--- Data for the task ---

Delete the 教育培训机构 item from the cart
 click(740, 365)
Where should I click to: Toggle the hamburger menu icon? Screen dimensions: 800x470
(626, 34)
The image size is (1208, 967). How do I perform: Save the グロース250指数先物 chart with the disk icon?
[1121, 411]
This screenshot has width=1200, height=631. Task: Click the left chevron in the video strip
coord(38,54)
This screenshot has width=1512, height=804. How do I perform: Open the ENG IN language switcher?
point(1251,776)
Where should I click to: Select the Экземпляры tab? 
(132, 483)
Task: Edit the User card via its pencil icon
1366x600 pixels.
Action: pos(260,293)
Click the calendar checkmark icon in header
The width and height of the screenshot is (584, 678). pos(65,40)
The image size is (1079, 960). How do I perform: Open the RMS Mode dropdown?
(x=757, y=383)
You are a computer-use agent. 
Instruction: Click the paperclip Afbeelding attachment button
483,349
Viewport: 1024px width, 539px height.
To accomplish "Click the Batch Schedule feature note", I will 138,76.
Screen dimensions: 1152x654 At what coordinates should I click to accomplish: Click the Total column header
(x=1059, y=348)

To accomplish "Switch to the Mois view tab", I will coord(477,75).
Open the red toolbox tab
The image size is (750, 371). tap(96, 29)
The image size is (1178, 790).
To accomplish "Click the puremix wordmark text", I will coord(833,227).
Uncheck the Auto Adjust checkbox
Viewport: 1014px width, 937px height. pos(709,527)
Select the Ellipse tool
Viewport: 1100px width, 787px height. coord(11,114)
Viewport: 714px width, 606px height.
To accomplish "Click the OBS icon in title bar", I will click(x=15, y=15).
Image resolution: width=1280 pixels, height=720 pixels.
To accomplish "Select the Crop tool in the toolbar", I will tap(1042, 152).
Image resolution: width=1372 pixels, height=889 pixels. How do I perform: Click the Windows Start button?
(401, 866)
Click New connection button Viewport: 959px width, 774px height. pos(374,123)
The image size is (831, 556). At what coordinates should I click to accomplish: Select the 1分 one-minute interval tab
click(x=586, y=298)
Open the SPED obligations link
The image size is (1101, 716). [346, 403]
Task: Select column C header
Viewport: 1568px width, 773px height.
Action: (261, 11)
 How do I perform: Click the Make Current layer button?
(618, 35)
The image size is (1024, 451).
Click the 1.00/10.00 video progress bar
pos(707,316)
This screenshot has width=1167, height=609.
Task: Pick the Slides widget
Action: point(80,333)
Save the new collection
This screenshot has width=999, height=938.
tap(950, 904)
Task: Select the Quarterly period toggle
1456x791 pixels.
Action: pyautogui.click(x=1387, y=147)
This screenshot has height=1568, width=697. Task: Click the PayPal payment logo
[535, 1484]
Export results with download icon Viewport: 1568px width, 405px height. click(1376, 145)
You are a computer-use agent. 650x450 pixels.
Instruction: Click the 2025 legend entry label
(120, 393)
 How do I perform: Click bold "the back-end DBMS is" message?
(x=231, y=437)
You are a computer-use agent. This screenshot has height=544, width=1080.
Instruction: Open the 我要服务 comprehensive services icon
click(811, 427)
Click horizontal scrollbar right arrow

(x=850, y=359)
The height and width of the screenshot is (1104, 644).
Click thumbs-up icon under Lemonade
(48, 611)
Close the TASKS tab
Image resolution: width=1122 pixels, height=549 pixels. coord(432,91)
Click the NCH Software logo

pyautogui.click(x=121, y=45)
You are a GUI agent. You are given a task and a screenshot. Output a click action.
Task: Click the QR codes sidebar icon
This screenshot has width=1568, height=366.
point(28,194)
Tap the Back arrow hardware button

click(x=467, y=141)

---

- What the task requires
Could you copy every line in the records that holds "computer"?

- Exercise answer
You are a computer-use agent. 
You are a computer-use agent. 650x450 pixels.
You are a computer-use agent. This screenshot has height=544, width=1080.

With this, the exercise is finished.